Google imposes compute caps on Gemini API amid surging demand

Editorial illustration for: Google imposes compute caps on Gemini API amid surging demand from rivals

In brief

  • Google imposed compute-based usage limits on Gemini API May 17, 2026, citing surging demand.
  • API requests more than doubled between March and August 2025, straining capacity.
  • Meta was exploring Gemini with Google Cloud for ad targeting before caps took effect.
  • Usage limits apply to all customers via rolling 5-hour windows and weekly caps.
  • No evidence shows Google designed restrictions specifically targeting Meta.

The demand surge

Gemini API requests more than doubled between March and August 2025, creating real scarcity in Google's compute pipeline. Google reported continued sales growth for its Gemini AI products into 2026, yet capacity constraints forced the company's hand. The new limits apply broadly to all customers, not a targeted move against any single firm.

Google has documented rate limits and spending tiers designed to ensure fair API usage across all customers. These guardrails are now the mechanism through which Google rations access during peak demand. It's a pragmatic solution, though one that complicates the calculus for companies betting on Gemini as a core component of their infrastructure.

The Meta angle

The timing reveals something stranger. Meta was in discussions with Google Cloud about leveraging Gemini models for its advertising business, and in September 2025, the company was actively discussing how to integrate Google's Gemini AI to improve ad targeting. Yet there's no public evidence that Google designed bespoke restrictions targeting Meta specifically.
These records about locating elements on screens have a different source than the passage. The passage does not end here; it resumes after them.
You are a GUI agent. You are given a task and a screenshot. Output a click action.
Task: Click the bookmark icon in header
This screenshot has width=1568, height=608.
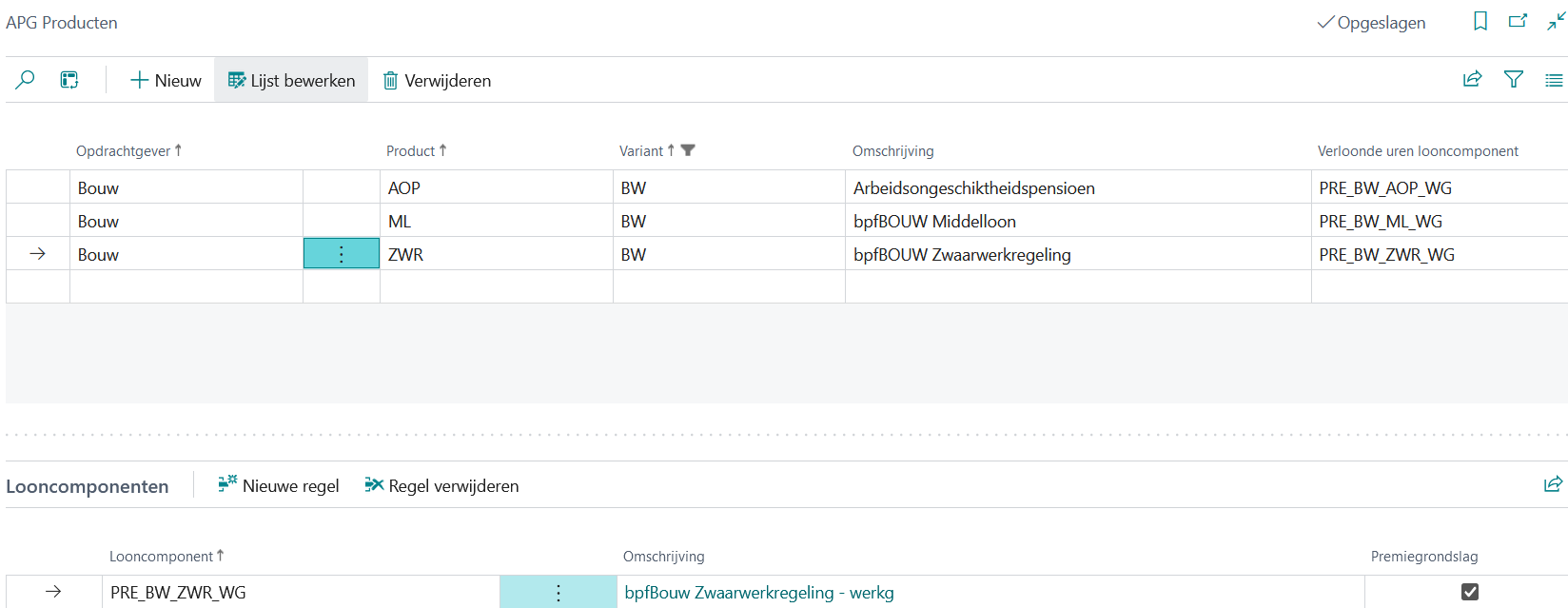pos(1480,21)

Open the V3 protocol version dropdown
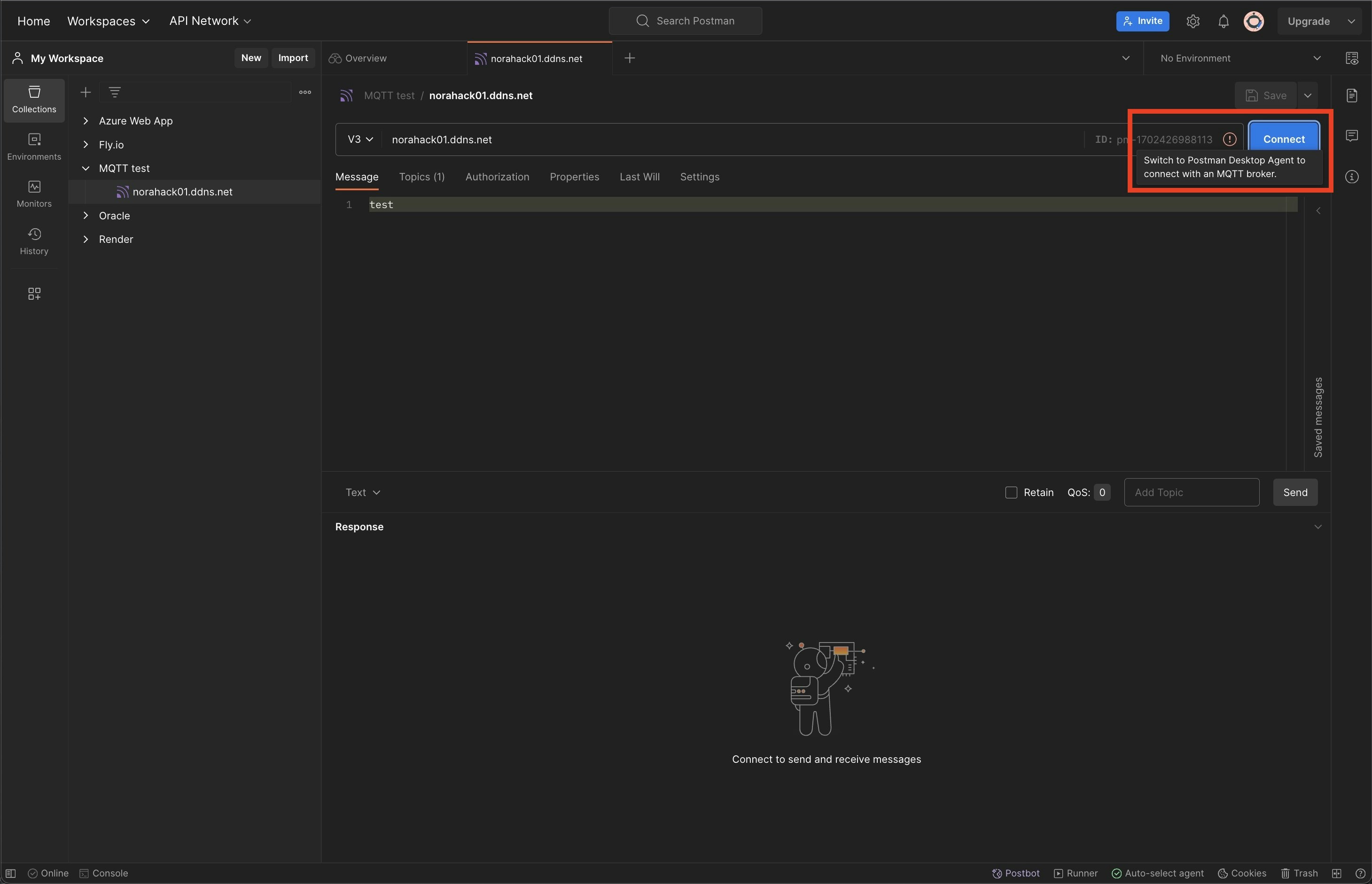pyautogui.click(x=360, y=140)
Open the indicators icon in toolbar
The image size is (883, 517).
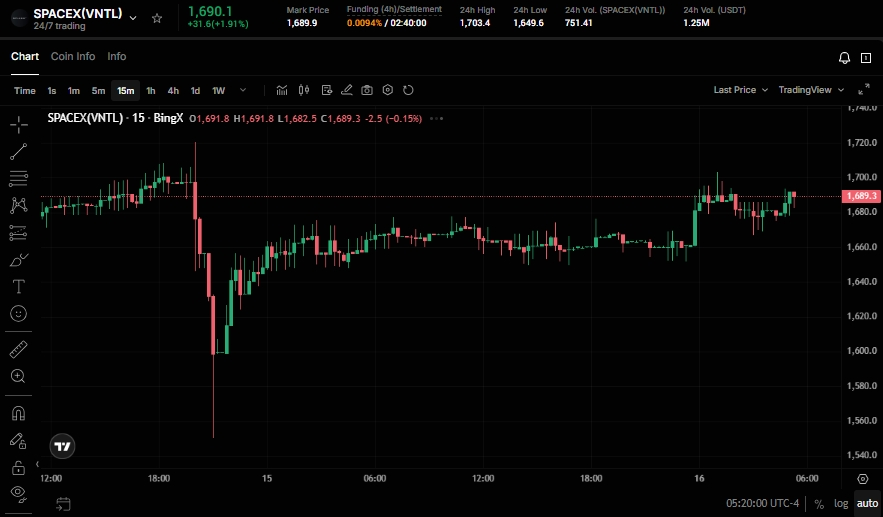(282, 90)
This illustrates a peculiar dynamic in Silicon Valley. Bitter rivals are quietly becoming each other's customers in the AI arms race. Meta has its own open-source Llama models, yet still explored Gemini for ad optimization. Google caps access broadly, catching Meta in the same net as everyone else.

The situation highlights how deeply interdependent the tech industry has become. Companies that compete fiercely in consumer products now rely on each other's AI infrastructure, creating a tension between commercial rivalry and mutual dependence. Capacity constraints force that tension into the open.